#### Selected extract


"My knee is as tender as your eyeball." - Mike Lane
About three weeks prior to Fryeburg, Mike had a Nancy Kerrigan experience with an Angus. She belted his left knee - which was already his "bad knee" - once, knocking him down and then kicked him again in the same knee as he was getting up. That one took him out completely, setting his lower leg off about seven inches to the left. Mike chose not to go to the hospital until the following week, and then did nothing until my mother hauled him over to Bridgton where he was diagnosed with pulled ligaments, torn tendon, chipped bone and sacs of blood in his knee (or something like that). Impressively, he managed to keep his brace on, and occasionally used crutches. This also took him completely out of commission until it was time to show Lovely. She won the Futurity, her class, and was named Reserve Grand Champion Milking Shorthorn.

"Did you roll out of bed or get kicked out of bed this morning?" - Big Jeff Davis
This was the Tuesday morning greeting I received from Jeff as I took grain to Sarah in the milking parlor. It's an appropriate quote for Fryeburg Fair - who hasn't had a morning like this? - but I didn't fully understand why Jeff said it until Sarah said to me later...

"You do look different without your glasses...you look like you had a big drunk last night." - Sarah (Lane) Rowe
Tuesday morning I wasn't able to find my glasses at 4 am, and for a brief while, I walked around without them. My eyesight wasn't bad but I was having a rough go of it, and tended to be bitchy. Same thing on Thursday, when I went without glasses again.

"Bill Woodis punched Alex in the mouth." - Amie Lane
There is no truth to this statement. Alex got punched, but not by Bill. It was, however, the original version I heard, and I liked it best. It was also the first thing I heard from Amie after the Supreme Champion party on Thursday night, and just goes to show that you do miss out on a lot when you go to bed early.

"You don't bring new underwear to Fryeburg." - Kevin Clock
I'm intentionally leaving this one out of context because I think it's funnier that way. Kevin did admit that it's okay to bring new underwear if you're "kinda single."

########
#### Dataset extract

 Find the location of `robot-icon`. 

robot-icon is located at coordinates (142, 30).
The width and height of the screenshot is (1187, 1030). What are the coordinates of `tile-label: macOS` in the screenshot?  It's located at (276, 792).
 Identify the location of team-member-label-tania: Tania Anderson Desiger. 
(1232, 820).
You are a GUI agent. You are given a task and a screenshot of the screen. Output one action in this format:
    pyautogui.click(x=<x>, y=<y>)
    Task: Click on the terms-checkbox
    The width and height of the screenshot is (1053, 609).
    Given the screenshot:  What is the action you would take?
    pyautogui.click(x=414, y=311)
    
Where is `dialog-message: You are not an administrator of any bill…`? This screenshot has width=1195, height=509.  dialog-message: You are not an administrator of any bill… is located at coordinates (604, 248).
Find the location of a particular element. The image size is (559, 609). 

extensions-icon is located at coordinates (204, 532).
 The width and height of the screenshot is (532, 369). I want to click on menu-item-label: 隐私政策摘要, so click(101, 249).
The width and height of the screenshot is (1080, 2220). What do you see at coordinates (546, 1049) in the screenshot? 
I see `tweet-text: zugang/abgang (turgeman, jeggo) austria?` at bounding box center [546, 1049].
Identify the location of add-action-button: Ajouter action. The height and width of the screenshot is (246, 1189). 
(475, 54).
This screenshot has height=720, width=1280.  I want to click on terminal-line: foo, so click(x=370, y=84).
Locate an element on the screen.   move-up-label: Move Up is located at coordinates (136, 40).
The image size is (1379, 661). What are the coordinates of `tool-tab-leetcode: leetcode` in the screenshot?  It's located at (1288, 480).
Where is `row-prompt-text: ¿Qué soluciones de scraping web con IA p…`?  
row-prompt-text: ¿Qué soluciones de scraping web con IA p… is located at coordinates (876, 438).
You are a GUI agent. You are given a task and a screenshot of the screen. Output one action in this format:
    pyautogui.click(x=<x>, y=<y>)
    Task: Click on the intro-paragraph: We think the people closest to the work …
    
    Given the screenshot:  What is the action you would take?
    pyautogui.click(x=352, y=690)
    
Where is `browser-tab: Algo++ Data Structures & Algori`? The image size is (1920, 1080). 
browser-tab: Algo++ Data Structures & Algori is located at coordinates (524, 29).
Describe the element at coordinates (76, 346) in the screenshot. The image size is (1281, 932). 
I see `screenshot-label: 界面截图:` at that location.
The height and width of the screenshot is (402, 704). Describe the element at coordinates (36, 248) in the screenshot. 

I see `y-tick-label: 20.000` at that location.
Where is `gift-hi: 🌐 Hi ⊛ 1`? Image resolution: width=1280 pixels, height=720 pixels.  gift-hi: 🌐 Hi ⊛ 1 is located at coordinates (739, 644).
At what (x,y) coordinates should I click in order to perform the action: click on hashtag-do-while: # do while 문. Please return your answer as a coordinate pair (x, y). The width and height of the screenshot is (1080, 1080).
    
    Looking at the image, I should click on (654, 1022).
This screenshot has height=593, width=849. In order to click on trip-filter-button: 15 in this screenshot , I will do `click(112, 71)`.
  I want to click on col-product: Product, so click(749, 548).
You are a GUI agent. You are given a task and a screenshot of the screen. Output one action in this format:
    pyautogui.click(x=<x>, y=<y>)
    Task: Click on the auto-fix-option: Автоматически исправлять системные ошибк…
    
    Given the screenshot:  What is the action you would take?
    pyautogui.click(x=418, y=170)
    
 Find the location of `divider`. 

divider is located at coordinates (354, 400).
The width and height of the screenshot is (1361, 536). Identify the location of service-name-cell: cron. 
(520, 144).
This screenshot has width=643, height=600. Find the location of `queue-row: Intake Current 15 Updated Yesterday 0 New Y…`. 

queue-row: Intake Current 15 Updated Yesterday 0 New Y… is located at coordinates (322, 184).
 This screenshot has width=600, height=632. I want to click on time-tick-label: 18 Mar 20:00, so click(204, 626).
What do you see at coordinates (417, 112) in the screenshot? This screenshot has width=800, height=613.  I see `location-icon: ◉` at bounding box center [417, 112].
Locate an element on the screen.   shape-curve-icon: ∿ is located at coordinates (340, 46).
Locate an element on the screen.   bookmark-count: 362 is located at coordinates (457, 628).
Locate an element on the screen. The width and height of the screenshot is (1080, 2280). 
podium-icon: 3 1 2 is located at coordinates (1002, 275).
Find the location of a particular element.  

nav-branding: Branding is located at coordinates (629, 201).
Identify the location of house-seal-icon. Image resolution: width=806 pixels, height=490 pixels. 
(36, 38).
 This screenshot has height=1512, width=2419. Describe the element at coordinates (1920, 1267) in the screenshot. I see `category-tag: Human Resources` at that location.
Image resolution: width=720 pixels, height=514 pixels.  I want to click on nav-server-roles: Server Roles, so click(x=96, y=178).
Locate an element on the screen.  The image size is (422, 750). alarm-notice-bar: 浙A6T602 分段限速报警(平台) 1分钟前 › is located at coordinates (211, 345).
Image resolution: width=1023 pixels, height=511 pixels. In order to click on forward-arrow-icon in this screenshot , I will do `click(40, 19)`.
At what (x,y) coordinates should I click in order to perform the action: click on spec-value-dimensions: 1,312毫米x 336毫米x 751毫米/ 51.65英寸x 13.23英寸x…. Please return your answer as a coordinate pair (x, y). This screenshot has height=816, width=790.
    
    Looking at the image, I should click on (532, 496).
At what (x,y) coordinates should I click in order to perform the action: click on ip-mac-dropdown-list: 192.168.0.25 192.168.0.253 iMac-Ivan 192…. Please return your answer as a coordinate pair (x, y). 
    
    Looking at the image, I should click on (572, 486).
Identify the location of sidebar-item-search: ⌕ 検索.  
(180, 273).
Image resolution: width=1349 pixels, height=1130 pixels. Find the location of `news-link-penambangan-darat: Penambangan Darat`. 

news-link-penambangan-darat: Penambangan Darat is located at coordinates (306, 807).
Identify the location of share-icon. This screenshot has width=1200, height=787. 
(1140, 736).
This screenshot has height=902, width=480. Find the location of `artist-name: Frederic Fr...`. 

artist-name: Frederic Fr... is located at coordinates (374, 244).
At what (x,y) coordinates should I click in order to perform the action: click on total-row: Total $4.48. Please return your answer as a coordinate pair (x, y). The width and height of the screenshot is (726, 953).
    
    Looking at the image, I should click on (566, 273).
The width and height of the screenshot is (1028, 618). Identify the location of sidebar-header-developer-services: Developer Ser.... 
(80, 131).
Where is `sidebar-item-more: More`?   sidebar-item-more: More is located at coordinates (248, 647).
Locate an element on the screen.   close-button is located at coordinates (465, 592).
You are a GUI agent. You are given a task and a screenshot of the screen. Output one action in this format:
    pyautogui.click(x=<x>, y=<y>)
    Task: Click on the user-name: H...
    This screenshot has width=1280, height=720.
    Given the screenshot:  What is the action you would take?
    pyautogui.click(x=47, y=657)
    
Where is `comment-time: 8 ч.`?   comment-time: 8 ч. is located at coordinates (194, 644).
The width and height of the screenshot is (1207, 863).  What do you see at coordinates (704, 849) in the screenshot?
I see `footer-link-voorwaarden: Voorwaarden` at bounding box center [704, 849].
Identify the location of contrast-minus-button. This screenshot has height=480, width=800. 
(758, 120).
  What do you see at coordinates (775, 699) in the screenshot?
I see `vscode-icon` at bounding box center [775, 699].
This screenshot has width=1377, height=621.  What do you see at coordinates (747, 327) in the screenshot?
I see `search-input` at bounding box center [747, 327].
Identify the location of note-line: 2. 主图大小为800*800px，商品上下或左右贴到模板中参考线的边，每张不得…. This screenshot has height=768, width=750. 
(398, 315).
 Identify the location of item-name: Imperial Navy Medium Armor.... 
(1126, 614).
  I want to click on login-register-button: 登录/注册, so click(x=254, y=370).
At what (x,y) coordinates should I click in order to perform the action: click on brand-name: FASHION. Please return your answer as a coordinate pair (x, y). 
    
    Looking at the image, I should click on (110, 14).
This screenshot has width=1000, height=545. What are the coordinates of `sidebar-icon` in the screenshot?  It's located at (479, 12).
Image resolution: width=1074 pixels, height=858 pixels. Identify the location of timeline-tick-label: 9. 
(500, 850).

########

*Task objective*. Extend the Fryeburg Fair quotes by writing what comes next after the closing line about being "kinda single". The stored data entries are separate material and have no part in the Fryeburg Fair quotes.

*Output for this task*.
"We are going to have a 'situation.' "- Mike Lane
"Situation" was the word of the week. In this case, it means the shit is going to hit the fan. Our "almost-situations" revolved around feed tubs being flung down about an hour after our cows laid down, lights being turned off over the cows, people asking about the Jerseys, people in the road pissing off Amie, Amie nearly running over Jolene Gushee, and Sarah and Amie almost having a few "sister situations". Of course, there were actual situations at the Supreme Champ party, but in Barn 3, the closest real situation we had was the Great Radio War of 2010.

"Jess, why are you so wet?" - Amie Lane
Speaking of situations, Amie was trying to get herself into one when she asked me about my wet clothing on Friday morning. Amie conveniently had to do laundry immediately after milking while Sarah and I worked on washing the cows and fixing the pack. The laundry took Amie about two hours to do, so we were just about done washing when she returned. I thought Amie was having a really, really blonde moment when she asked, but I still wanted to literally pop her in the face. I mumbled some sort of reply in an attempt to not sound bitchy, but Amie later admitted she knew exactly what she was doing. Yeah, it's funny now....

"For a second there, I thought we were at the Fireman's Muster." - Martin Lane
Speaking of being wet, there was a Diet Pepsi incident. While visiting with Martin and Becky Lane, I knocked my bottle off the top of the showbox where it hit the ground...and subsequently covered Becky in a spray of soda, even though I tried to close the cover as quickly and as tightly as I could. It was impressive how it shot out of the bottle like water out of a fire hose, thus Martin's quick comment was spot on.

"Screw it...screw it....screw it...screw it...screw it....screw it." - Nicholas Rowe, four-year-old son of Sarah
I absentmindedly said "screw it" in front of Nicholas as we were packing things up on Sunday night. He proceeded to repeat the phrase as many different ways as he could, even after I told him he shouldn't say it. See, even kids get sick of Fryeburg Fair.